Tivemos também alguns cães: minha mulher, quando solteira, sempre tivera animais de estimação, entre êles coelhos e cães, além de sempre ter se divertido, desde criança, com os patinhos e peruzinhos que minha sogra costumava ter no quintal da casa dela, - até hoje minha mulher tem verdadeira adoração por patos, particularmente depois que ficou conhecendo numerosos tipos de patos existentes em várias partes do mundo.
Tentamos conservar um dos filhotes de uma cadela pastor que ela tinha, mas não conseguimos: foi preciso desfazermo-nos dele bem antes de nos casarmos.
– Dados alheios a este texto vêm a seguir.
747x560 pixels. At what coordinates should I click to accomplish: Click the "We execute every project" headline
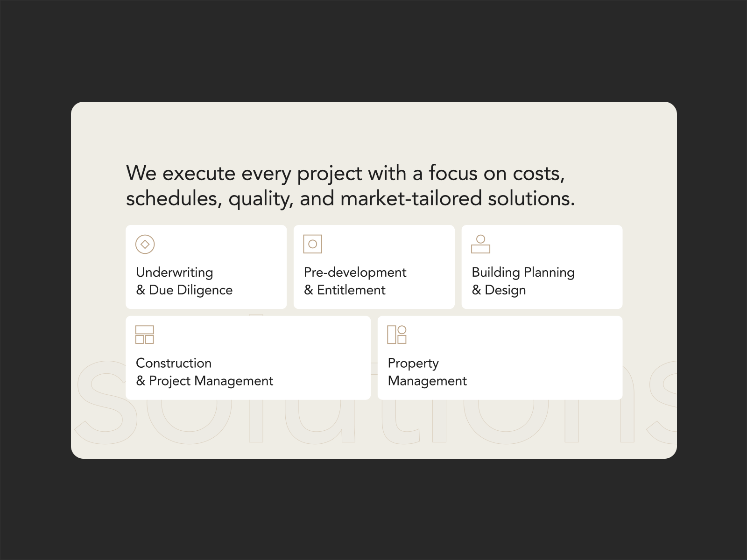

Mas assim que pudemos ver-nos em uma casa com um bom quintal tratamos de arranjar uma cadela Dálmata com poucas manchas marrons e boa estrutura, uma beleza de animal a que demos o nome de Bianca. Essa cadela fazia um sucesso tremendo sempre que a levávamos para a rua, e logo apareceram candidatos da mesma raça para cruzar com ela, mas, nunca soubemos porquê, as tentativas sempre se frustraram.
Tempos depois ganhamos um pequeno Bassê cor de cobre, a que demos o nome de Garufa, porque nos foi dado por um primo que tinha vivido parte de sua vida na Argentina e era um tremendo malandro no bom sentido: vivia inventando e colocando em prática malandragens que só êle mesmo podia imaginar. Garufa é o nome daquele malandro portenho do famoso tango: "Garufa, como sois divertido… Tu madre dice que sois un caso perdido…"
Pois o Garufa não negou a fama: apesar de ser pequenino em relação à Bianca, conseguiu cruzar com ela e nos deu uma nova cachorrinha, a que demos o nome de Milonga para seguir a "tradição". Continuou depois a cruzar com a Bianca e com a Milonga, e chegamos a ter, em dado momento, quatorze cães em casa, todos perfeitos e muito bonitinhos, apesar de sempre nos esforçarmos para distribuí-los entre os amigos e conhecidos, porque não dava para manter aquela matilha. Mas aquela turminha sempre me deu muita satisfação: acostumaram-se a me esperar junto ao portão no fim do dia, e quando viam o carro armavam uma barulheira para ninguém colocar defeito.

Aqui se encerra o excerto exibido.